EXERCISE =
Restate the records below word for word, and omit the images they hold.
_ _ _ _
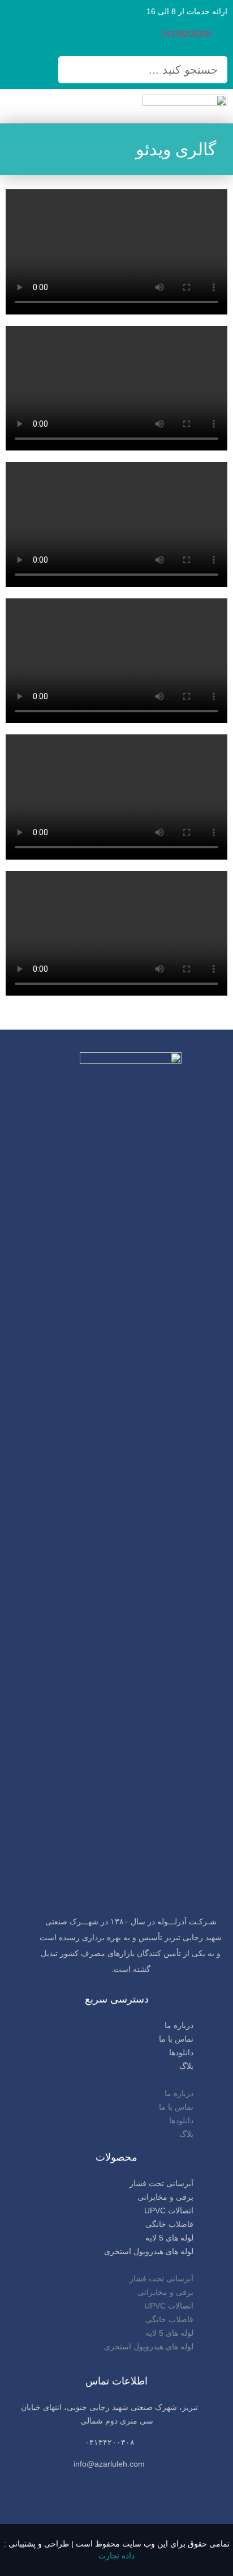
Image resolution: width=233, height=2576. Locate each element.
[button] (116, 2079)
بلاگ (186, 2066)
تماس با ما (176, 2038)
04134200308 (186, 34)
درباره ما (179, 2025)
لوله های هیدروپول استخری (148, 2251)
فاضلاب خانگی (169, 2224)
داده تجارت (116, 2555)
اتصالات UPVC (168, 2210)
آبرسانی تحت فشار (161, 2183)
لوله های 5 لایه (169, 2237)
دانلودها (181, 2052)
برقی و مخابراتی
_ _ _ _
RESPONSE TO THE TASK =
Image resolution: width=233, height=2576. Locate each element.
[button] (116, 2079)
بلاگ (186, 2066)
تماس با ما (176, 2038)
04134200308 (186, 34)
درباره ما (179, 2025)
لوله های هیدروپول استخری (148, 2251)
فاضلاب خانگی (169, 2224)
داده تجارت (116, 2555)
اتصالات UPVC (168, 2210)
آبرسانی تحت فشار (161, 2183)
لوله های 5 لایه (169, 2237)
دانلودها (181, 2052)
برقی و مخابراتی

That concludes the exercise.